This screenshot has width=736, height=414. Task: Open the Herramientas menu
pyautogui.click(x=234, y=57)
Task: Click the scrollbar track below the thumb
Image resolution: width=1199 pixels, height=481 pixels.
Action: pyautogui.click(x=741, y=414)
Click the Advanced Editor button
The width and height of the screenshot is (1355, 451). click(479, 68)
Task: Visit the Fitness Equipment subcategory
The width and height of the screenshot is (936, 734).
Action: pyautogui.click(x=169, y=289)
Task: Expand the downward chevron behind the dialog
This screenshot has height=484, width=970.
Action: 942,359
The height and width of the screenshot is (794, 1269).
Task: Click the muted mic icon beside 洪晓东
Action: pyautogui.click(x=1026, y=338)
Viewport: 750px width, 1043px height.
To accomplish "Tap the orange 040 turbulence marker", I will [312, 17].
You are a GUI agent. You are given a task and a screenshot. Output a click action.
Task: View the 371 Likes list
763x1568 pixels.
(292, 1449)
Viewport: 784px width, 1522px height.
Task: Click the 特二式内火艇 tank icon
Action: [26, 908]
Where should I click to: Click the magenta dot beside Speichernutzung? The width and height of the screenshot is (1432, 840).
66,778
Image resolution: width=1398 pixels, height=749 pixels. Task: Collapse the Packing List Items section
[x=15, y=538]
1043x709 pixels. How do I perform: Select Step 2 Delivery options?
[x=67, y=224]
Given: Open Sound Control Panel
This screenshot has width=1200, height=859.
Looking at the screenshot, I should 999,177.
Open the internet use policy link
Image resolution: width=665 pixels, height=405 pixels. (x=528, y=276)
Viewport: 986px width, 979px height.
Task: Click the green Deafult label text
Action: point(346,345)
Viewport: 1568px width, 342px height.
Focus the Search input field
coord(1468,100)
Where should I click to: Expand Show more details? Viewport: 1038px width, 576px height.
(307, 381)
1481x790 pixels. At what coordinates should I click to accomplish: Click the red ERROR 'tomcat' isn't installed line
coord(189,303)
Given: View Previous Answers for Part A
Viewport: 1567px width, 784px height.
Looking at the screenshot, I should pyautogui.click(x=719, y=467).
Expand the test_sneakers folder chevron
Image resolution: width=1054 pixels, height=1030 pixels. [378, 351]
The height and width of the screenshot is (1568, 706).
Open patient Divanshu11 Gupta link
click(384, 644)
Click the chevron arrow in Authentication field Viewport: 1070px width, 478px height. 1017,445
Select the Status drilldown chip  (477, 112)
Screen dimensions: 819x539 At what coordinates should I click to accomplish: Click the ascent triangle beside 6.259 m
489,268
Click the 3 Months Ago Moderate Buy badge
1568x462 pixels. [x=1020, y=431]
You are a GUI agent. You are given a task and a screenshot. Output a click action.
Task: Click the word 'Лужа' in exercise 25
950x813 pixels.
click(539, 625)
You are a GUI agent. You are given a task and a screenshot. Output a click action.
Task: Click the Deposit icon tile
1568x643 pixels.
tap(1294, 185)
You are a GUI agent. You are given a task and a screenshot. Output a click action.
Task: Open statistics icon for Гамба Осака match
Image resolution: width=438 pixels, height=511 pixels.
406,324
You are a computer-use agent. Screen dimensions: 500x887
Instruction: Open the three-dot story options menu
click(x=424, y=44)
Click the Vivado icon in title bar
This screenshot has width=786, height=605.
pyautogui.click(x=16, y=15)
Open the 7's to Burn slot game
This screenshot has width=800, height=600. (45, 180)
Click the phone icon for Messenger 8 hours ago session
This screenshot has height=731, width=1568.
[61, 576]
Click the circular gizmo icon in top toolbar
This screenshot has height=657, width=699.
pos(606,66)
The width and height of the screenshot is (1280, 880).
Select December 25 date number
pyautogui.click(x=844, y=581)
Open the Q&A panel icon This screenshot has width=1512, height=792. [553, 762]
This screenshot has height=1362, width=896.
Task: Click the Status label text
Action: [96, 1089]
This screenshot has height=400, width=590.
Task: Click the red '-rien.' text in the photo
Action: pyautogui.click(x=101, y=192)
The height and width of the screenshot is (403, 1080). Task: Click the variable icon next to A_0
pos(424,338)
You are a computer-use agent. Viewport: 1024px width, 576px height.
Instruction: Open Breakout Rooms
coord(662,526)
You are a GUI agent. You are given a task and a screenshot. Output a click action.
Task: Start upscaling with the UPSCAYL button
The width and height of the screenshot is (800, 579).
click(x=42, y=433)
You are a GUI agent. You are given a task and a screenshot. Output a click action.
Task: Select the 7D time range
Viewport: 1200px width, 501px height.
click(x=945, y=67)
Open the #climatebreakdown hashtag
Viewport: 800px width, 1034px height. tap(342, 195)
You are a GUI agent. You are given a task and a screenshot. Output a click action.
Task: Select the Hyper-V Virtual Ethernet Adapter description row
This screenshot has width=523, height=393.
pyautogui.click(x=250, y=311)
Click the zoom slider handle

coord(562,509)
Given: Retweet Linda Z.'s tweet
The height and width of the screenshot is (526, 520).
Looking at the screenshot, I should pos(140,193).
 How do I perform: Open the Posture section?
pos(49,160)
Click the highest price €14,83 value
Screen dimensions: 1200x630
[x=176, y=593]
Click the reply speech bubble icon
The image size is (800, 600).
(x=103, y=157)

(Work order) Write the whole of the data out again exactly as it stands.

(Result)
This screenshot has width=736, height=414. Task: Open the Herramientas menu
pyautogui.click(x=234, y=57)
Task: Click the scrollbar track below the thumb
Image resolution: width=1199 pixels, height=481 pixels.
Action: pyautogui.click(x=741, y=414)
Click the Advanced Editor button
The width and height of the screenshot is (1355, 451). click(479, 68)
Task: Visit the Fitness Equipment subcategory
The width and height of the screenshot is (936, 734).
Action: pyautogui.click(x=169, y=289)
Task: Expand the downward chevron behind the dialog
This screenshot has height=484, width=970.
Action: 942,359
The height and width of the screenshot is (794, 1269).
Task: Click the muted mic icon beside 洪晓东
Action: pyautogui.click(x=1026, y=338)
Viewport: 750px width, 1043px height.
To accomplish "Tap the orange 040 turbulence marker", I will [312, 17].
You are a GUI agent. You are given a task and a screenshot. Output a click action.
Task: View the 371 Likes list
763x1568 pixels.
(292, 1449)
Viewport: 784px width, 1522px height.
Task: Click the 特二式内火艇 tank icon
Action: [26, 908]
Where should I click to: Click the magenta dot beside Speichernutzung? The width and height of the screenshot is (1432, 840).
66,778
Image resolution: width=1398 pixels, height=749 pixels. Task: Collapse the Packing List Items section
[x=15, y=538]
1043x709 pixels. How do I perform: Select Step 2 Delivery options?
[x=67, y=224]
Given: Open Sound Control Panel
This screenshot has width=1200, height=859.
Looking at the screenshot, I should 999,177.
Open the internet use policy link
Image resolution: width=665 pixels, height=405 pixels. (x=528, y=276)
Viewport: 986px width, 979px height.
Task: Click the green Deafult label text
Action: point(346,345)
Viewport: 1568px width, 342px height.
Focus the Search input field
coord(1468,100)
Where should I click to: Expand Show more details? Viewport: 1038px width, 576px height.
(307, 381)
1481x790 pixels. At what coordinates should I click to accomplish: Click the red ERROR 'tomcat' isn't installed line
coord(189,303)
Given: View Previous Answers for Part A
Viewport: 1567px width, 784px height.
Looking at the screenshot, I should pyautogui.click(x=719, y=467).
Expand the test_sneakers folder chevron
Image resolution: width=1054 pixels, height=1030 pixels. [378, 351]
The height and width of the screenshot is (1568, 706).
Open patient Divanshu11 Gupta link
click(384, 644)
Click the chevron arrow in Authentication field Viewport: 1070px width, 478px height. 1017,445
Select the Status drilldown chip  (477, 112)
Screen dimensions: 819x539 At what coordinates should I click to accomplish: Click the ascent triangle beside 6.259 m
489,268
Click the 3 Months Ago Moderate Buy badge
1568x462 pixels. [x=1020, y=431]
You are a GUI agent. You are given a task and a screenshot. Output a click action.
Task: Click the word 'Лужа' in exercise 25
950x813 pixels.
click(539, 625)
You are a GUI agent. You are given a task and a screenshot. Output a click action.
Task: Click the Deposit icon tile
1568x643 pixels.
tap(1294, 185)
You are a GUI agent. You are given a task and a screenshot. Output a click action.
Task: Open statistics icon for Гамба Осака match
Image resolution: width=438 pixels, height=511 pixels.
406,324
You are a computer-use agent. Screen dimensions: 500x887
Instruction: Open the three-dot story options menu
click(x=424, y=44)
Click the Vivado icon in title bar
This screenshot has width=786, height=605.
pyautogui.click(x=16, y=15)
Open the 7's to Burn slot game
This screenshot has width=800, height=600. (45, 180)
Click the phone icon for Messenger 8 hours ago session
This screenshot has height=731, width=1568.
[61, 576]
Click the circular gizmo icon in top toolbar
This screenshot has height=657, width=699.
pos(606,66)
The width and height of the screenshot is (1280, 880).
Select December 25 date number
pyautogui.click(x=844, y=581)
Open the Q&A panel icon This screenshot has width=1512, height=792. [553, 762]
This screenshot has height=1362, width=896.
Task: Click the Status label text
Action: [96, 1089]
This screenshot has height=400, width=590.
Task: Click the red '-rien.' text in the photo
Action: pyautogui.click(x=101, y=192)
The height and width of the screenshot is (403, 1080). Task: Click the variable icon next to A_0
pos(424,338)
You are a computer-use agent. Viewport: 1024px width, 576px height.
Instruction: Open Breakout Rooms
coord(662,526)
You are a GUI agent. You are given a task and a screenshot. Output a click action.
Task: Start upscaling with the UPSCAYL button
The width and height of the screenshot is (800, 579).
click(x=42, y=433)
You are a GUI agent. You are given a task and a screenshot. Output a click action.
Task: Select the 7D time range
Viewport: 1200px width, 501px height.
click(x=945, y=67)
Open the #climatebreakdown hashtag
Viewport: 800px width, 1034px height. tap(342, 195)
You are a GUI agent. You are given a task and a screenshot. Output a click action.
Task: Select the Hyper-V Virtual Ethernet Adapter description row
This screenshot has width=523, height=393.
pyautogui.click(x=250, y=311)
Click the zoom slider handle

coord(562,509)
Given: Retweet Linda Z.'s tweet
The height and width of the screenshot is (526, 520).
Looking at the screenshot, I should pos(140,193).
 How do I perform: Open the Posture section?
pos(49,160)
Click the highest price €14,83 value
Screen dimensions: 1200x630
[x=176, y=593]
Click the reply speech bubble icon
The image size is (800, 600).
(x=103, y=157)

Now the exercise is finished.